Die EU-Taxonomie-Verordnung ist als Bestandteil des Green Deal im Juli 2020 in Kraft getreten. Die ursprüngliche Idee: Finanzmarktakteure sollen eine Richtschnur für die Nachhaltigkeitsbewertung erhalten, sodass die Transparenz wächst und im Ergebnis die Finanzierung klima- und umweltfreundlichen Wirtschaftens begünstigt wird.
Die Taxonomie soll also gleich mehrere Funktionen erfüllen: Sie soll Investitionen in Nachhaltigkeit erhöhen, Sicherheit für Investoren schaffen, Privatanleger vor Greenwashing schützen, Unternehmen helfen, klimafreundlicher zu werden, Marktfragmentierung abmildern und dazu beitragen, Investitionen dorthin zu verlagern, wo sie am dringendsten benötigt werden.
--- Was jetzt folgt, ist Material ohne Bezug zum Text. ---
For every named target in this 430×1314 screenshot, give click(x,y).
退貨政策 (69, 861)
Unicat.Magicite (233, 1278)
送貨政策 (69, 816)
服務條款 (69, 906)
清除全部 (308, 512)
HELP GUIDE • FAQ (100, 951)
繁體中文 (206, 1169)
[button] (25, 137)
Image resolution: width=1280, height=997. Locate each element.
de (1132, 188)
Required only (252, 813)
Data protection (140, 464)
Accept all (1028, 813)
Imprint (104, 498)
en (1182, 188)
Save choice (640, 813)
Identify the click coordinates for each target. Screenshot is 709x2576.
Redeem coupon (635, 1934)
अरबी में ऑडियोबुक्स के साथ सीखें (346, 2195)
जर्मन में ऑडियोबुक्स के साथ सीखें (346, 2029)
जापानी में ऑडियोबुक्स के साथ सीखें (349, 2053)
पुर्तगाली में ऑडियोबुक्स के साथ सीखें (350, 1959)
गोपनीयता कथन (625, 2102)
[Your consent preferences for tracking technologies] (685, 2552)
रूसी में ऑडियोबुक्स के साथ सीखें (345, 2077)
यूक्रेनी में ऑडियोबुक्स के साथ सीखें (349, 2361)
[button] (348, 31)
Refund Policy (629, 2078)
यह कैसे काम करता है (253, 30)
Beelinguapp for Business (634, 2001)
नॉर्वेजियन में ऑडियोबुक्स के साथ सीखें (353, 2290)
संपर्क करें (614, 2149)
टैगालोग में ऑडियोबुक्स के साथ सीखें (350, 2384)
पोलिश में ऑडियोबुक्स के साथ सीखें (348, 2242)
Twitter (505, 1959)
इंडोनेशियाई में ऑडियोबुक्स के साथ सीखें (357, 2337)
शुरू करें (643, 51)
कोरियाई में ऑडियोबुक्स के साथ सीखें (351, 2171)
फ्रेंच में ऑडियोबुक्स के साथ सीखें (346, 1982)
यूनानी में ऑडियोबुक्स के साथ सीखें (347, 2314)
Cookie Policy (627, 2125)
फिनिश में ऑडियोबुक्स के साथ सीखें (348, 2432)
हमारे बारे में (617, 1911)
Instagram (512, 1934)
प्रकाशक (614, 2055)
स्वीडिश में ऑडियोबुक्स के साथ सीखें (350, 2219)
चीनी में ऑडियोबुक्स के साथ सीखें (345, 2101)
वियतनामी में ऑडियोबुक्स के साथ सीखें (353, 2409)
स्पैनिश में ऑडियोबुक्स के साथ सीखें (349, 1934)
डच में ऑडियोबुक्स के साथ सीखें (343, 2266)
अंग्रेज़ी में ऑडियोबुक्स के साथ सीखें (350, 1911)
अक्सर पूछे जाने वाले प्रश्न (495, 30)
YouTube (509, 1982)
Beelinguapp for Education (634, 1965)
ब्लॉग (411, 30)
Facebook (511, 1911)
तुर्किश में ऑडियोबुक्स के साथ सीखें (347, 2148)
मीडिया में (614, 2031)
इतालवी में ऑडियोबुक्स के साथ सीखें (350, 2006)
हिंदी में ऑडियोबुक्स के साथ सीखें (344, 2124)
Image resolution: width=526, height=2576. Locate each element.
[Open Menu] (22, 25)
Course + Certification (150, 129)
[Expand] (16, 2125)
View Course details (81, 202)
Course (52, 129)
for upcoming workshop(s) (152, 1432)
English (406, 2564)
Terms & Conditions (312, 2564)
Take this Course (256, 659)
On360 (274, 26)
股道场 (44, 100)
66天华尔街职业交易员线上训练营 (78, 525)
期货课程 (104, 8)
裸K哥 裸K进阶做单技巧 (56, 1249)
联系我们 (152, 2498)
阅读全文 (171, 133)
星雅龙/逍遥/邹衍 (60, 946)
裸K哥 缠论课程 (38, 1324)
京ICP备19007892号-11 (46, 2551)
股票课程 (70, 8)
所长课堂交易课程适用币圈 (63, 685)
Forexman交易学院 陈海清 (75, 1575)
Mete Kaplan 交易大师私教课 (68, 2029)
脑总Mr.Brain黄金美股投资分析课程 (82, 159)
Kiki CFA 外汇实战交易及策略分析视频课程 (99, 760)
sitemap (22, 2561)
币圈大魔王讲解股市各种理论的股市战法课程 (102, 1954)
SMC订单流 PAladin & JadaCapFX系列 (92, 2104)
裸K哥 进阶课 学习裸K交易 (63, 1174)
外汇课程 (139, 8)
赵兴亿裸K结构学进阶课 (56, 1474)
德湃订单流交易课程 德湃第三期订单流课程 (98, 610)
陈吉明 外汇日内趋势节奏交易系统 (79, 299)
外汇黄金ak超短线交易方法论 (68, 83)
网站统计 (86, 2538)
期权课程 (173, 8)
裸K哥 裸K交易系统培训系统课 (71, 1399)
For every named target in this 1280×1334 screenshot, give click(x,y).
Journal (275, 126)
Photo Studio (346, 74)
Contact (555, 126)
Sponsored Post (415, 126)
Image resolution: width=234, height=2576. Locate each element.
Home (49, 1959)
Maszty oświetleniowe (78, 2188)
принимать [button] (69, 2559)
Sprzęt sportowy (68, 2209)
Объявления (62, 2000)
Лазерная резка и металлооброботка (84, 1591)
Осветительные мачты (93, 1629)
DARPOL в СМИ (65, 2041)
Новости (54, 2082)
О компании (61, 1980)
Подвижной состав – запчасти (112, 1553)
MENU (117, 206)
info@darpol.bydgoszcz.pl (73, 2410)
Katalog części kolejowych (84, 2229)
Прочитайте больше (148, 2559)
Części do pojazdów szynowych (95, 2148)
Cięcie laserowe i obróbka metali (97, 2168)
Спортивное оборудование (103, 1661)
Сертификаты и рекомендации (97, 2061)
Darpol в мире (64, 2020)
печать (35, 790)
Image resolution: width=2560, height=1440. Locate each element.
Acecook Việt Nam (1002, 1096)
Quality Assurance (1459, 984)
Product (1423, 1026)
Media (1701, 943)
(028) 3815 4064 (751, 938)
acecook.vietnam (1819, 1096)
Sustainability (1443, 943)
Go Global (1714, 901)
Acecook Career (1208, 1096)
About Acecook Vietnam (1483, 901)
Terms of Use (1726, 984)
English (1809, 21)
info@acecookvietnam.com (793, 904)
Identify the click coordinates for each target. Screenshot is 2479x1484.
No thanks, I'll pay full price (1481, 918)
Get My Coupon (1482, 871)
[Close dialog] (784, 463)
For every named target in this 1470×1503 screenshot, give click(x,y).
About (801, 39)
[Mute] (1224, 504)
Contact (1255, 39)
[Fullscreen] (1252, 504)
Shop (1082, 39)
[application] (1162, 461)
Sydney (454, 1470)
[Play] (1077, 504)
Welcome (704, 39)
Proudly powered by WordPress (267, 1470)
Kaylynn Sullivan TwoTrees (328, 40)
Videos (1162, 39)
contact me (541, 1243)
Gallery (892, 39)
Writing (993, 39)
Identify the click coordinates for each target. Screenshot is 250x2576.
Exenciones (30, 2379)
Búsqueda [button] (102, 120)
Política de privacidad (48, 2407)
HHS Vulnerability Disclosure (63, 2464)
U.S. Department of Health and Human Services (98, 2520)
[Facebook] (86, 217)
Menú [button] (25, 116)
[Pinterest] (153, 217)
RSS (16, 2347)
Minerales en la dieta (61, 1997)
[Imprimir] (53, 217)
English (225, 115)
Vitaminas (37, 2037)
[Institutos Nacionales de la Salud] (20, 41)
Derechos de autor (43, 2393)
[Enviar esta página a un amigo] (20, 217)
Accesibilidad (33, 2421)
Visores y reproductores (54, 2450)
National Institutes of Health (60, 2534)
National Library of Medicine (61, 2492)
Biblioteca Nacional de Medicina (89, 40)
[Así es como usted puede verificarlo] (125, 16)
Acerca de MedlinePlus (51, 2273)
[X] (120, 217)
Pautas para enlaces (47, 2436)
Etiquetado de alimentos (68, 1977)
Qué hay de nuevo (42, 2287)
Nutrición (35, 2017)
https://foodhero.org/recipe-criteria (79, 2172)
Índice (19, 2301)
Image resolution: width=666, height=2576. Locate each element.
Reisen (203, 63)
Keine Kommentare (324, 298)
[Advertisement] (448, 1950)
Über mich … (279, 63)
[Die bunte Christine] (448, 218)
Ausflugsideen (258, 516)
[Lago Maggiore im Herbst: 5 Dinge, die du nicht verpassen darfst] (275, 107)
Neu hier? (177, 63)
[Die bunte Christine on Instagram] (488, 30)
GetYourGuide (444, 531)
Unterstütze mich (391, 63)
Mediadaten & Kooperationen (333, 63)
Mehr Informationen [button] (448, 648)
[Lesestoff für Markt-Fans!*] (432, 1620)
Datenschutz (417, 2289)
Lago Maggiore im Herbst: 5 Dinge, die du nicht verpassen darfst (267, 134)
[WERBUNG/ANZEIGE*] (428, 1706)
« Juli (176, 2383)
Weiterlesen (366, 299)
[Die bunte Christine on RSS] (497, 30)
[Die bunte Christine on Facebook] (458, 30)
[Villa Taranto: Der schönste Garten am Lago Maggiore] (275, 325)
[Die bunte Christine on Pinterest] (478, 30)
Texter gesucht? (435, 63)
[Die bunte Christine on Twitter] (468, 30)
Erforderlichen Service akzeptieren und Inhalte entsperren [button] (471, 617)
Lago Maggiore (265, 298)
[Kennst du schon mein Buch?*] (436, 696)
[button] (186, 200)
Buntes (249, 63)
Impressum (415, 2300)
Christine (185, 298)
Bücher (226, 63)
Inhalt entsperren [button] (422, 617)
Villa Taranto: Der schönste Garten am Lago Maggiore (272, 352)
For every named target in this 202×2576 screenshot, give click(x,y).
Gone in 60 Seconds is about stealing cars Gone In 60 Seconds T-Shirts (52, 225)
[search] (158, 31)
Klima-Kriterien definiert, Umwelt-Kriterien in Arbeit
Die Taxonomie definiert anhand von sehr kleinteilig ausformulierten Kriterien, inwieweit ein Unternehmen mit seinen Produkten und Dienstleistungen zu den insgesamt sechs von der EU benannten Klimaschutzzielen beiträgt und wie die Aktivitäten unter Nachhaltigkeitsgesichtspunkten zu bewerten sind. Vorläufig sind zwei Ziele ausformuliert: CO2-Minderung und Anpassung an den Klimawandel.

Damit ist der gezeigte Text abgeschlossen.